At Dilato we test a lot of websites. At any given time we have hundreds of tests being executed simultaneously for our clients. Some of these tests are automated, some are manual tests performed by test engineers. We always prefer to test against servers on our internal network: this eliminates bandwidth and latency bottlenecks, decreases testing time and also prevents strange & irreproducible errors caused by degraded network conditions. In the real world this is not always possible as many of the application we test are cloud-based. Replicating the infrastructure they are hosted on is expensive and time consuming.

Latency

Our main office is located in Beijing. Latency to the US is between 150-250ms, while it takes 180-280ms for packets to travel back and forth to Europe. Increased latency and congested intercontinental pipes can lead to packet loss and lower throughput rates. All of this is bad news if we want to execute our tests quickly and reliably.

Deciding what to cache

Luckily there are a few things that we can do. When you use Fiddler to analyze the webpages that you visit / test you will find that for most pages the majority of content is static. In theory you only need to fetch this content once from the internet. Any subsequent requests for the same file can be served from a caching proxy that is placed in your intranet. Using a caching proxy like Squid is more efficient than using the built-in cache that is found in most modern browsers as it benefits all clients on your intranet. Especially since most tests, in particular automated ones, start with a fresh session.

We can divide the web content that is downloaded during our web tests into three categories:

  • Static content: e.g. JavaScript libraries, images, fonts
  • Dynamic content: e.g. the results to your search query
  • Resources that are not available in China: e.g. Twitter / Google / Facebook

Static content is generally safe to cache. Think about libraries JQuery / AngularJS, background images, custom controls and font files.

Dynamic content is generated by the server and relies on user input. Caching this content is not advisable.
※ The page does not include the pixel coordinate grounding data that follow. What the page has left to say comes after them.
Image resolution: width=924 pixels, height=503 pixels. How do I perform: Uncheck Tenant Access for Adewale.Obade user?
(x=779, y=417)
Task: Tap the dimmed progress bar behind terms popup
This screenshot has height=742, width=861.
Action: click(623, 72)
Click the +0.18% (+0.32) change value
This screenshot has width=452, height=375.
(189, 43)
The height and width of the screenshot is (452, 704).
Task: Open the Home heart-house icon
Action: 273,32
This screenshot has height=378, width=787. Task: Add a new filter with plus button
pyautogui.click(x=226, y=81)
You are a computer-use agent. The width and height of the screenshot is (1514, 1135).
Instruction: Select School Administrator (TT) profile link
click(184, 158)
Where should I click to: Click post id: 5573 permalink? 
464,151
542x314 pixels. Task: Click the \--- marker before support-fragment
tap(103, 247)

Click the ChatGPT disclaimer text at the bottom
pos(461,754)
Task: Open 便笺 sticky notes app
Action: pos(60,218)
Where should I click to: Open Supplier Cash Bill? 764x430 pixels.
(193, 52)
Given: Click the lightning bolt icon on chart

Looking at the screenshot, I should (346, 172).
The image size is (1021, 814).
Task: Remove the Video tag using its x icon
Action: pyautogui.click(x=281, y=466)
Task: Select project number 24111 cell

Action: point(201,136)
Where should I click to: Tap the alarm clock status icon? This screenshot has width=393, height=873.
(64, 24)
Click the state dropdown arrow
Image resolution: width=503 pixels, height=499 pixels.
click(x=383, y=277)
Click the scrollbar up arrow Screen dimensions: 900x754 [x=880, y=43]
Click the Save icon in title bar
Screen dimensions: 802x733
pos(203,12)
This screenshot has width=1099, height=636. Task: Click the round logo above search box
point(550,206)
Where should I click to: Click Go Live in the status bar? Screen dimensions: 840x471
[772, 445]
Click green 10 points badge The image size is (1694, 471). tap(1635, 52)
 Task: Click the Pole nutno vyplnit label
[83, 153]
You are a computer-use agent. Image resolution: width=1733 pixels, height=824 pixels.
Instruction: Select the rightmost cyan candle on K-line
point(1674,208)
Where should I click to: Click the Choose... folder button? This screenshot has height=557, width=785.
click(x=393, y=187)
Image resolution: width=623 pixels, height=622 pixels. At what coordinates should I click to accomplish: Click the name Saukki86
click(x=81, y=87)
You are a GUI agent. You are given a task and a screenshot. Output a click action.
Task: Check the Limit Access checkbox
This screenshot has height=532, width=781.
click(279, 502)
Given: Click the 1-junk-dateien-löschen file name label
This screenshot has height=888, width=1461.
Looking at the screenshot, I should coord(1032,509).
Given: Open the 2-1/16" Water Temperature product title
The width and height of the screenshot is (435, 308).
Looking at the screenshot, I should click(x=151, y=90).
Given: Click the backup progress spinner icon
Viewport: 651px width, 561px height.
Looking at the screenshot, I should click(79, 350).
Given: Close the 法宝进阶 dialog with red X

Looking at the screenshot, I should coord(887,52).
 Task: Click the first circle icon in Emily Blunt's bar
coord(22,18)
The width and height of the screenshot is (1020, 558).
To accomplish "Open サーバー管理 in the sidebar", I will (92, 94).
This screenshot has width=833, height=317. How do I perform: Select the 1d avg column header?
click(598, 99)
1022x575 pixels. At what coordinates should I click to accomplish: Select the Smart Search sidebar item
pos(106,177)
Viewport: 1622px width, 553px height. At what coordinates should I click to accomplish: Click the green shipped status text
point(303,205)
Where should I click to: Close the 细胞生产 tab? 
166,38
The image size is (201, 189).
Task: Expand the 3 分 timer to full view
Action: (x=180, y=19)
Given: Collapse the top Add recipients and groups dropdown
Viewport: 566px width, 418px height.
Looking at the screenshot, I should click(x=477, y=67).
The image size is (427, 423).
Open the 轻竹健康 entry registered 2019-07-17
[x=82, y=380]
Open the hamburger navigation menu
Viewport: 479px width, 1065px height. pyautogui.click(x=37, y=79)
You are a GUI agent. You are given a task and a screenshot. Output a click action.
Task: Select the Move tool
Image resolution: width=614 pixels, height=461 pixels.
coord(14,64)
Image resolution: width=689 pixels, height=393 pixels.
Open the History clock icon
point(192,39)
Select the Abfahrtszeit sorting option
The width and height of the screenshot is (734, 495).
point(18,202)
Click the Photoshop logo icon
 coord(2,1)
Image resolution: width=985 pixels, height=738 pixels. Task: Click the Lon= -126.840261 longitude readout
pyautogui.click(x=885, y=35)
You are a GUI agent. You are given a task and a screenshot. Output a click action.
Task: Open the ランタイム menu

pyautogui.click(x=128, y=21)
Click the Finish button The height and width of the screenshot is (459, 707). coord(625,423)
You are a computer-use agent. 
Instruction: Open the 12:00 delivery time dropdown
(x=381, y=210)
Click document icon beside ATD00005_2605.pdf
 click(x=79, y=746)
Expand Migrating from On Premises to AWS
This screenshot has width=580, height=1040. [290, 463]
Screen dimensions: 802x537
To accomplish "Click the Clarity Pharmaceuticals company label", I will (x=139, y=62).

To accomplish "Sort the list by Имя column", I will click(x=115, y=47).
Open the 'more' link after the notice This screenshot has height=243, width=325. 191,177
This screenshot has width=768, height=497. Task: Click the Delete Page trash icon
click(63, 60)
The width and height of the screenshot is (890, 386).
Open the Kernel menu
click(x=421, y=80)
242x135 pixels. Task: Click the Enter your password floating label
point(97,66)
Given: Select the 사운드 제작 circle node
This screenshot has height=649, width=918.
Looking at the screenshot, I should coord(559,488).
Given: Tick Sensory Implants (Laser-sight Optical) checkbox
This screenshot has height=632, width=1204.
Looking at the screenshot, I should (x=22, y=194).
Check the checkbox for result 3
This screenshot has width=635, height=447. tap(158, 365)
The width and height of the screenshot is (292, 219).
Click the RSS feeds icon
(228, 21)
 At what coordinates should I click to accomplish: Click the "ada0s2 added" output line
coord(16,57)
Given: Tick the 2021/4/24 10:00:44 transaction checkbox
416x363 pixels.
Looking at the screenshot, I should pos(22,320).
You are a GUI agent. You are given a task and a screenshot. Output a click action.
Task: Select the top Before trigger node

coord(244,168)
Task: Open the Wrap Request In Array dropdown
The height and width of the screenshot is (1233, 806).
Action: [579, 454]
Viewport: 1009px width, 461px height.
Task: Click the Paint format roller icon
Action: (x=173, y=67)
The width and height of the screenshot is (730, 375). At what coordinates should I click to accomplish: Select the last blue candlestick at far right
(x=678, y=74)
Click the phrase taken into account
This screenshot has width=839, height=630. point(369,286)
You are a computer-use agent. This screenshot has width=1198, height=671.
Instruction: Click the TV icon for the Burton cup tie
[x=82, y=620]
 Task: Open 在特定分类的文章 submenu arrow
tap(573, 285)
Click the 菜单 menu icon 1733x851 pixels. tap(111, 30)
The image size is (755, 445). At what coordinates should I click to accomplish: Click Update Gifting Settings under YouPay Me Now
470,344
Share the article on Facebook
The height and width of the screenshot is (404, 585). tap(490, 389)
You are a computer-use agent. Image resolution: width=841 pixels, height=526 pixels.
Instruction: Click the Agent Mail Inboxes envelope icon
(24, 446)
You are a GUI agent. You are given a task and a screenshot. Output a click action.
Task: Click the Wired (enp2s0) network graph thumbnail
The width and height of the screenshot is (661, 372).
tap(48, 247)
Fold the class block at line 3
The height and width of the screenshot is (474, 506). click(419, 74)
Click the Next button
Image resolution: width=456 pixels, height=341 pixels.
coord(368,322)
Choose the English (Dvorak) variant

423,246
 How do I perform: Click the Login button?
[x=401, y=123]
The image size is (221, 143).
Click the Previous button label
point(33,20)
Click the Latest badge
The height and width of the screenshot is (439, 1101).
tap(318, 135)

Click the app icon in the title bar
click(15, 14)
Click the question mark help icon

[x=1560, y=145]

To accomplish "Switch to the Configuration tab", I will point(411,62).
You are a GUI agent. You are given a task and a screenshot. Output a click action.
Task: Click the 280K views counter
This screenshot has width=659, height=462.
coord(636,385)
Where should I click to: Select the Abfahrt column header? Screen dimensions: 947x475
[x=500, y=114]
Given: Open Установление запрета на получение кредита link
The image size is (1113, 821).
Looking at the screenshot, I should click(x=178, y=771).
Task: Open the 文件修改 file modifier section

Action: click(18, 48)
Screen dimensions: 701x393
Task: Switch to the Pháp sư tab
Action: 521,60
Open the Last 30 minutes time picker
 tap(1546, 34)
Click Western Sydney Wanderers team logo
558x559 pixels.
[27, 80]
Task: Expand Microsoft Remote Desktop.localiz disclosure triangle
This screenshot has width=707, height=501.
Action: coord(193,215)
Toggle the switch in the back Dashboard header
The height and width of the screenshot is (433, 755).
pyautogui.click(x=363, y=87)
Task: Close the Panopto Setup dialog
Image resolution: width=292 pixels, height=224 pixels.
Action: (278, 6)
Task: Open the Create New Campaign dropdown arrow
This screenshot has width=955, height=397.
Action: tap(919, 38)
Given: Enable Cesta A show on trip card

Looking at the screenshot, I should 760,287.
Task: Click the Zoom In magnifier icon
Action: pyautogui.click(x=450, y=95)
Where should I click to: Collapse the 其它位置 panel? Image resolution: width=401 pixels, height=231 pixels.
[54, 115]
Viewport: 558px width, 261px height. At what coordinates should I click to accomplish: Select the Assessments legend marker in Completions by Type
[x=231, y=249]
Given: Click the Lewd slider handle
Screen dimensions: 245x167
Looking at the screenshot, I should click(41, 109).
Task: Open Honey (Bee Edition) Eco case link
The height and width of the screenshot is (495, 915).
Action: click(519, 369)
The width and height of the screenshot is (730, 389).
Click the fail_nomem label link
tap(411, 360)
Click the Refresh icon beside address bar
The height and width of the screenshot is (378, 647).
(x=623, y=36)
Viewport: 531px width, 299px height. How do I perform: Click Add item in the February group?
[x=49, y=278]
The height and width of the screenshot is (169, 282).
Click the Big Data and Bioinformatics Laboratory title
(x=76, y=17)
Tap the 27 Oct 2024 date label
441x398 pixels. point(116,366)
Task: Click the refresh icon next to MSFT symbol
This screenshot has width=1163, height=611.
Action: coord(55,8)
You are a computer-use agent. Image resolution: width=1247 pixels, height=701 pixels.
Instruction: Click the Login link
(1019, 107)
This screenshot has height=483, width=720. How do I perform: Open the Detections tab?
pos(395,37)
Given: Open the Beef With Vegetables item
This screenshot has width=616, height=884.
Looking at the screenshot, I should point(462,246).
Blocked or unstable resources are an interesting one, and a phenomenon that is not mutually exclusive to China, as they can severely slowdown the loading of a webpage. Generally a browser will wait between 60-120 seconds for a request to timeout, during which it may not be able to load other resources on the webpage. We deal with these by either redirecting them to localhost (resulting in a 404 – not found) or by routing the specific request over a gateway that is connected to a VPN.

Best practices when using Squid Cache

Some of the guidelines we used when implementing Squid Caching:

  • 1. Start with an empty cache every morning.
  • 2. Cache both HTTP and HTTPS connections. To intercept HTTPS you need to generate your own root certificate, install the public keys on the clients in your network and use the private key to resign any HTTPS sessions from your squid caching server.
  • 3. Do not use squid cache for your e-mail client / Skype sessions etc.
  • 4. Analyze the websites you want to cache with Fiddler and, if needed, manually configure your filters of what file (-patterns) to cache.
  • 5. If you’re in doubt whether content is safe to cache: don’t cache it.

We found that caching frequently used resources saves us precious time, which we can use to execute more and better tests!